Trapp sagt, „gerade jetzt im Frühling gibt es einen Wettbewerb der schönsten Sänger“. Heimische Singvögel kommen nach der kalten Jahreszeit aus den Wäldern zurück in die Gärten, weil sie in Siedlungsgebieten im Frühjahr Futter und Brutkästen finden. Parallel treffen Zugvögel wie Stare und Schwalben ein, die aus ihren Winterquartieren im Süden nach Schwaben zurückkehren. In der Paarungszeit sind viele Vögel sehr mit sich selbst beschäftigt und weniger scheu. Damit ist jetzt die beste Gelegenheit, um Allerweltsvögel mit ihren Angewohnheiten in Gärten und Parks zu beobachten.

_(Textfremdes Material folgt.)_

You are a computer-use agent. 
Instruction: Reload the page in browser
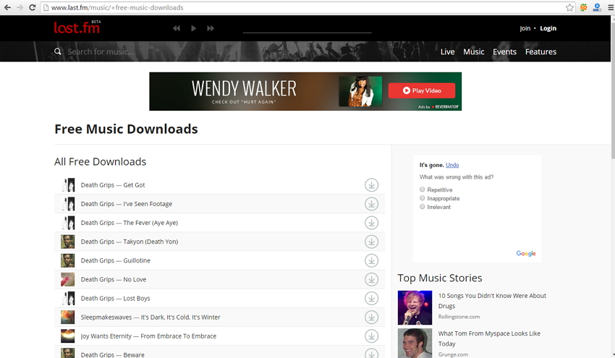pos(33,7)
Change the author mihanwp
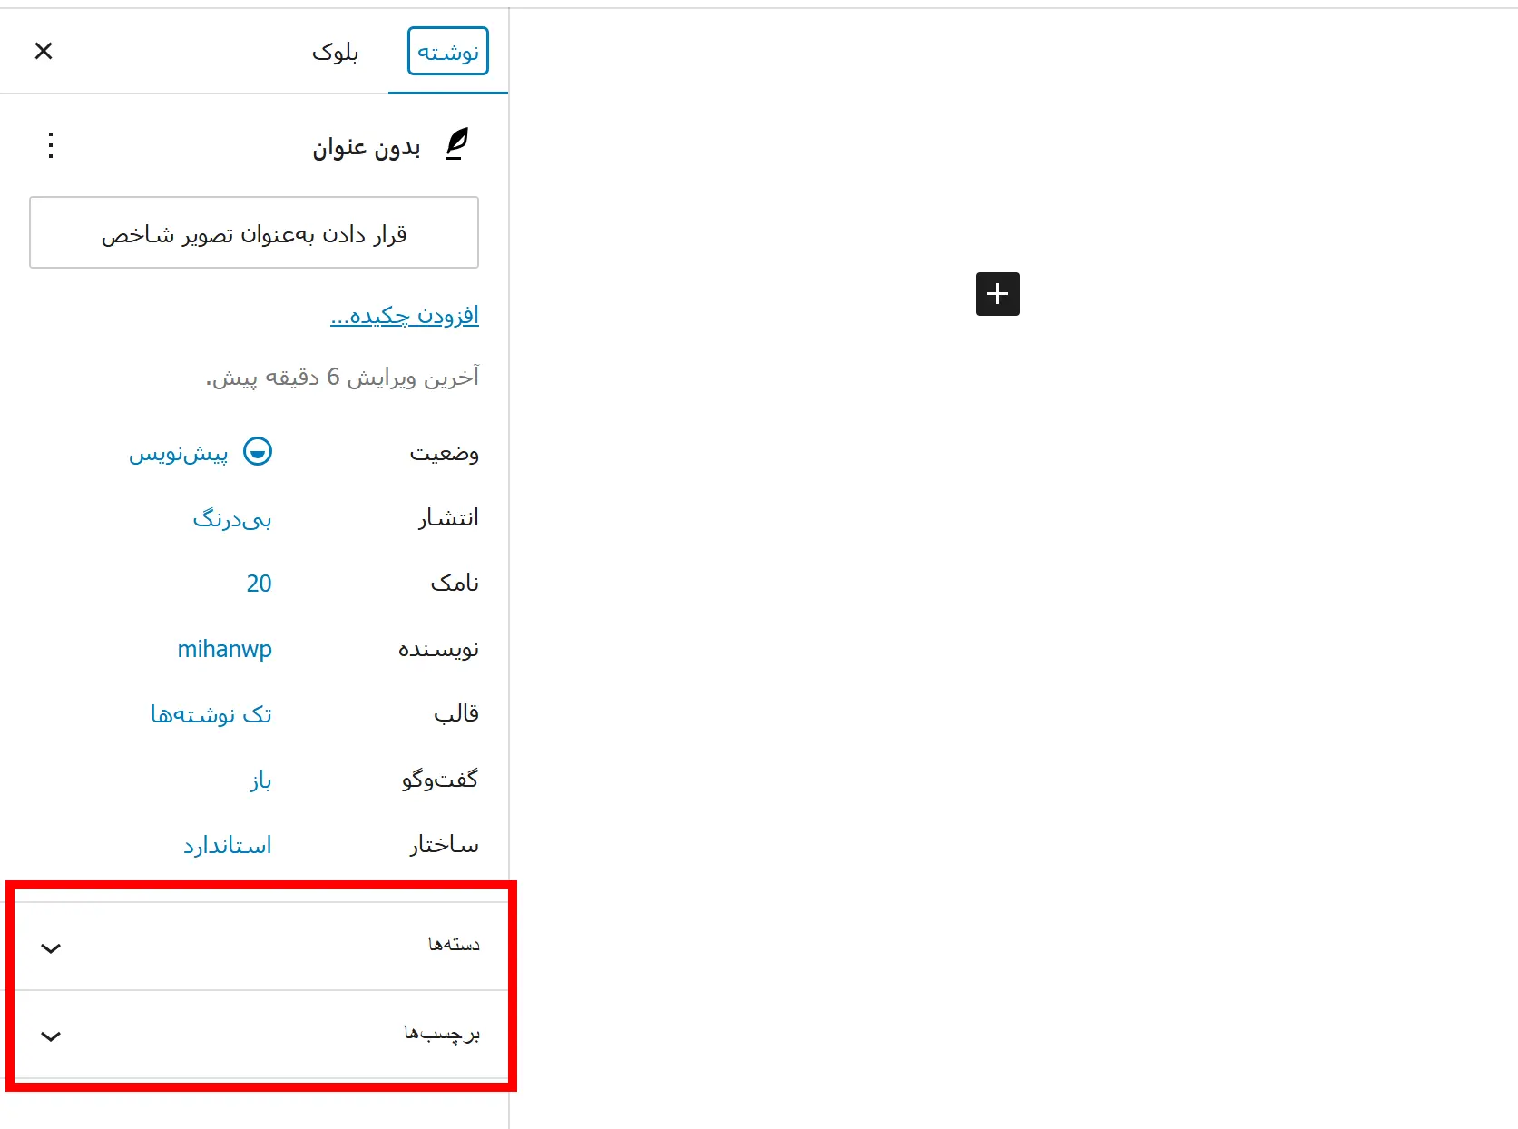 225,649
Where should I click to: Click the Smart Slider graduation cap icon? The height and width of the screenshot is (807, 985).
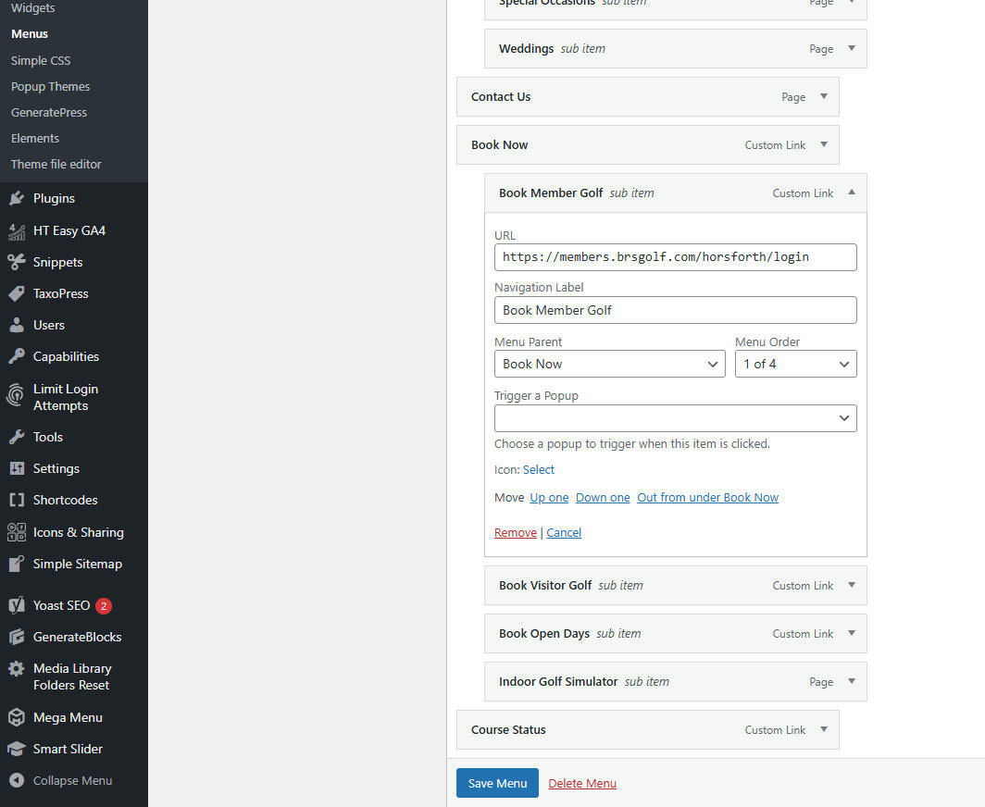(x=17, y=750)
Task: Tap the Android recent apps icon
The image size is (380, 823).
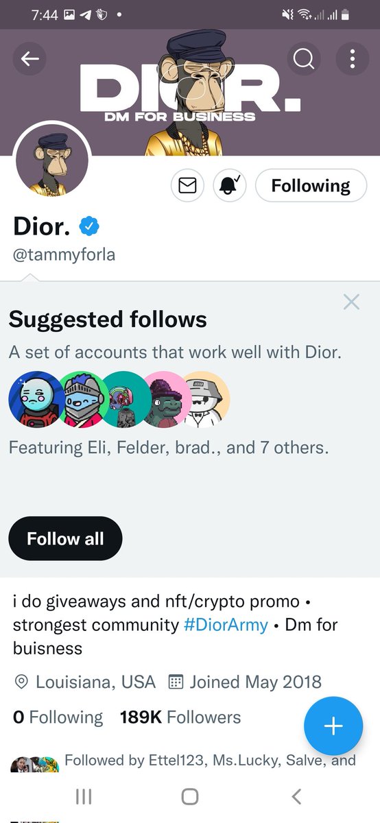Action: [83, 796]
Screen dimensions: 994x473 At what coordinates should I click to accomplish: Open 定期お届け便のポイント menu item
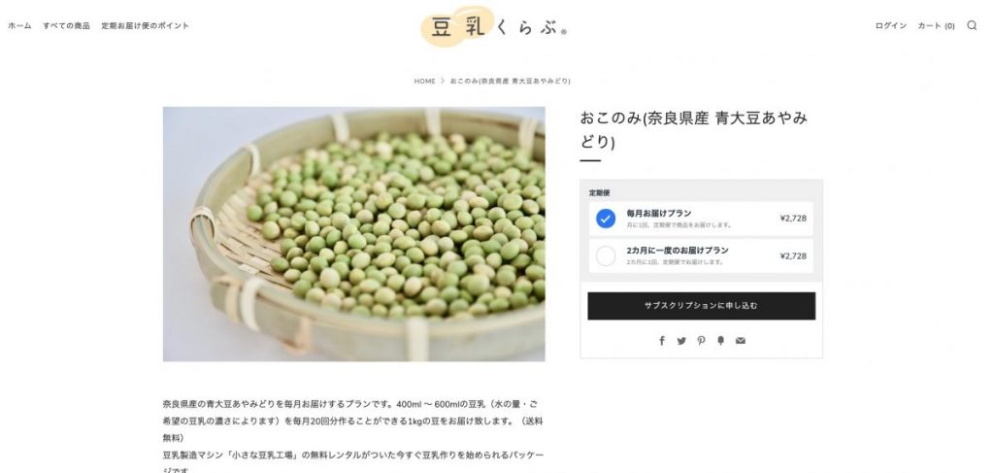click(146, 26)
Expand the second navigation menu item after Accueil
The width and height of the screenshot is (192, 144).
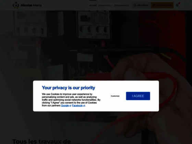point(105,5)
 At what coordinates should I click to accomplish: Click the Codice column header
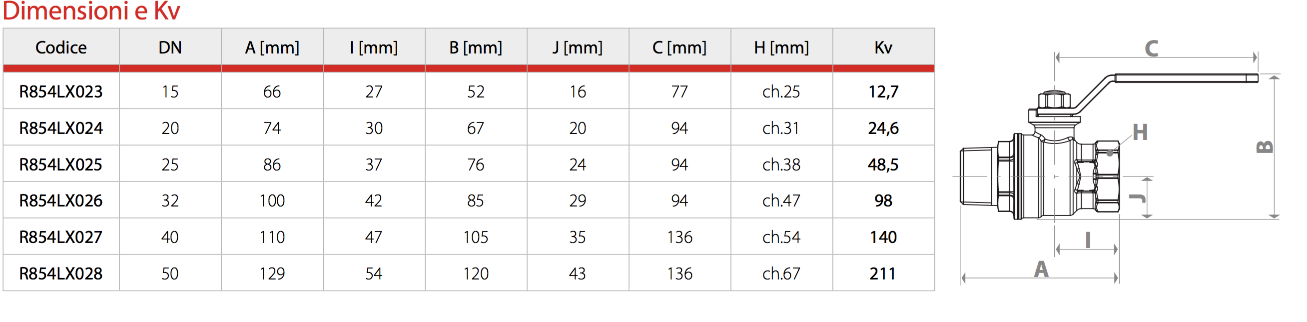coord(61,48)
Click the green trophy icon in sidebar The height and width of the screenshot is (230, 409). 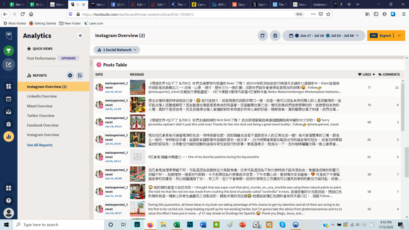point(8,51)
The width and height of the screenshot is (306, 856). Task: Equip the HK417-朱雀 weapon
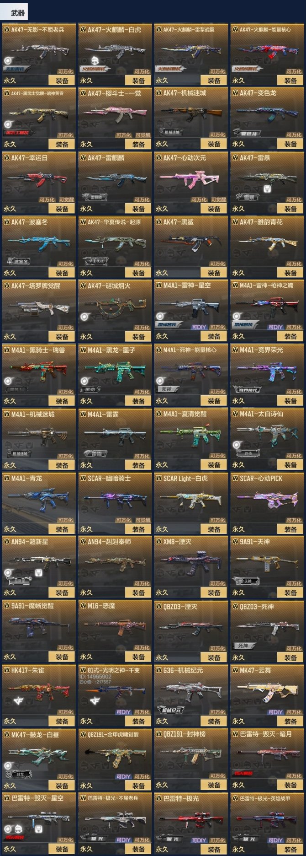pos(62,721)
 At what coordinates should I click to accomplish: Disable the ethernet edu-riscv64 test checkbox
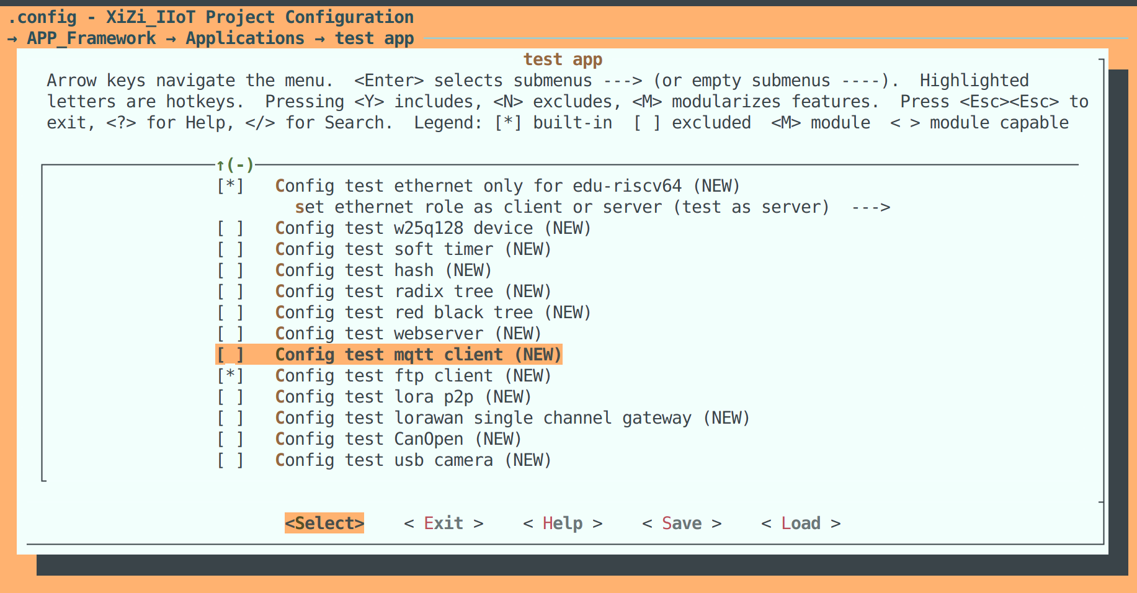click(x=230, y=186)
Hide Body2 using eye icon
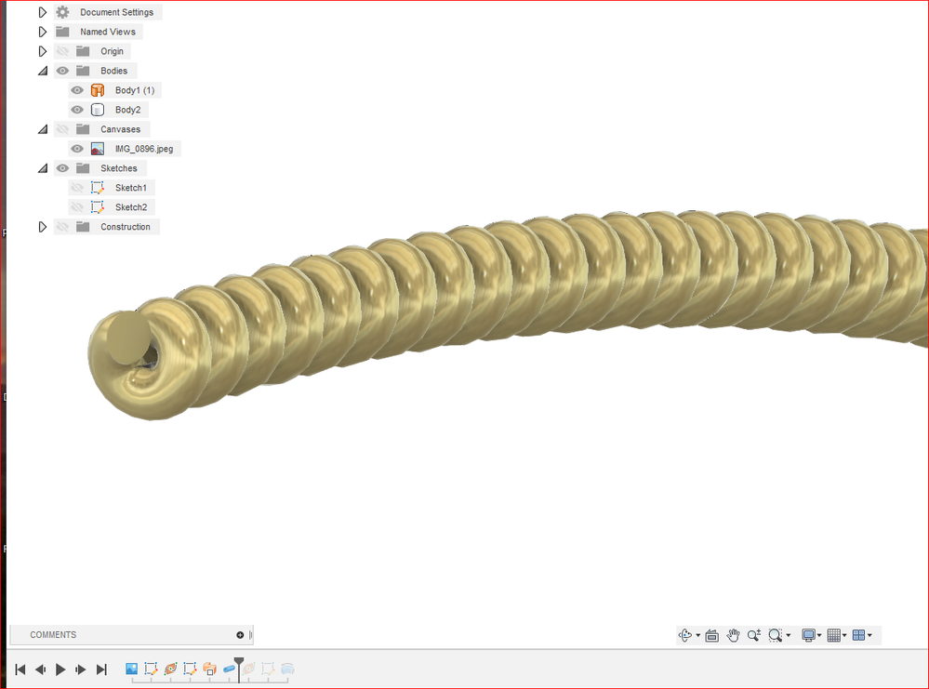Viewport: 929px width, 689px height. point(77,110)
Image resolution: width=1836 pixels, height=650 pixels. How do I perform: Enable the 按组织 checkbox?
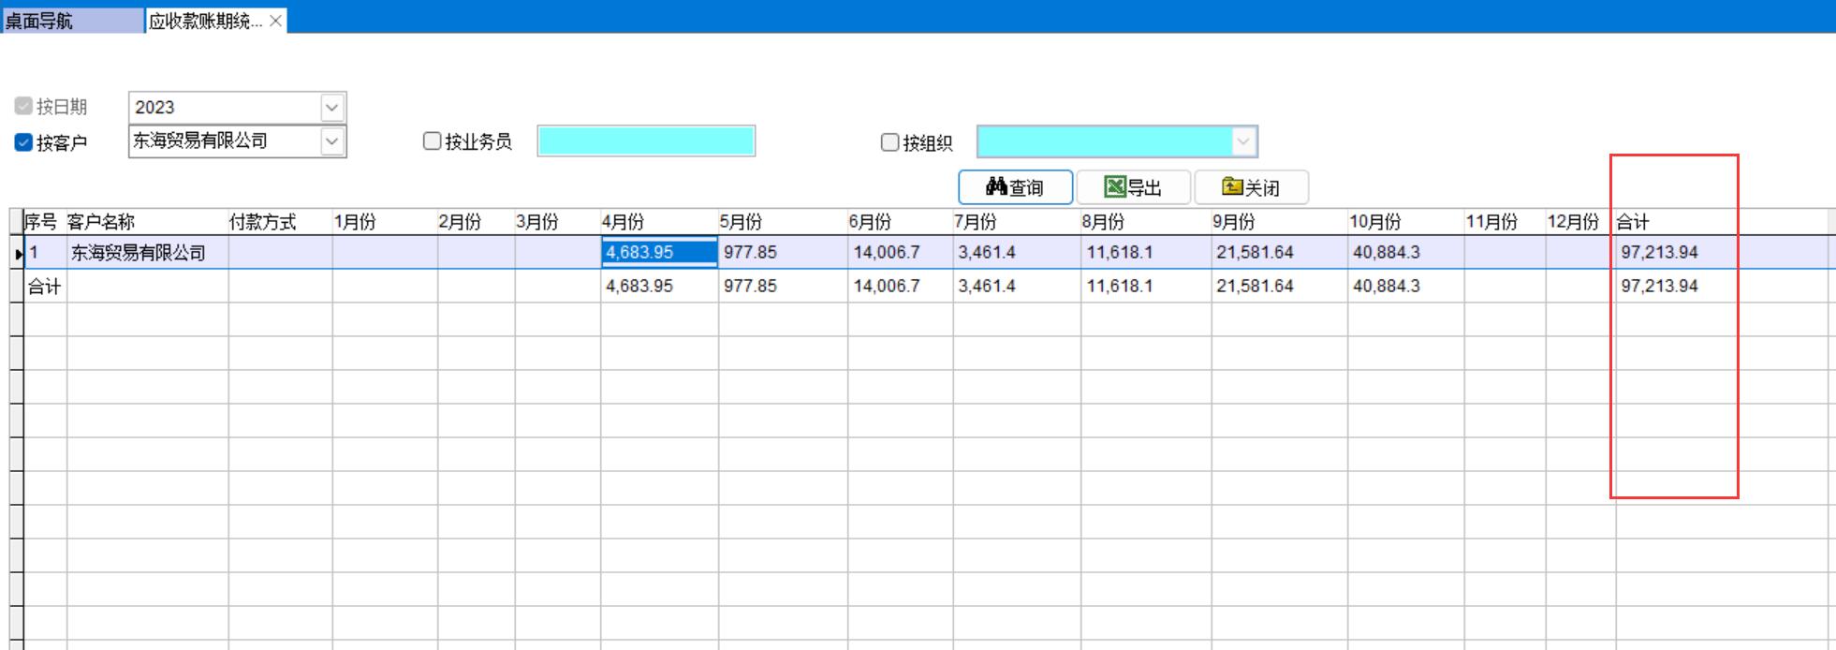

„Die Stare polstern ihre Nistkästen aus und schmücken sie mit Blüten“,
erzählt Trapp. Mit etwas Glück und Geduld kann man Männchen mit einer Blume am Einschlupfloch winken sehen, um Weibchen anzulocken. Grünspechte liefern sich während der Balz spektakuläre Verfolgungsjagden. Das Werben um einen passenden Partner sei bei den Spechten besonders intensiv, so der Experte, weil sie den Rest des Jahres Einzelgänger sind. Wer markante Vogelstimmen hören will, dem empfiehlt Trapp einen Spaziergang entlang der Wertach oder durch den Stadtwald. Dort singt beispielsweise die Drossel jedes Motiv mehrfach hintereinander, bevor sie zum nächsten übergeht. Wer genauer hinhört, kann auch daheim vor der Haustüre die eine oder andere Entdeckung machen. Amseln und Stare lassen sich nach Beobachtungen von Wissenschaftlern zunehmend von Geräuschen der Menschen inspirieren. Sie trällern inbrünstig ihren „Vogel-Sprech“vor sich hin und integrieren HandyKlingeltöne oder Wecker-Alarm.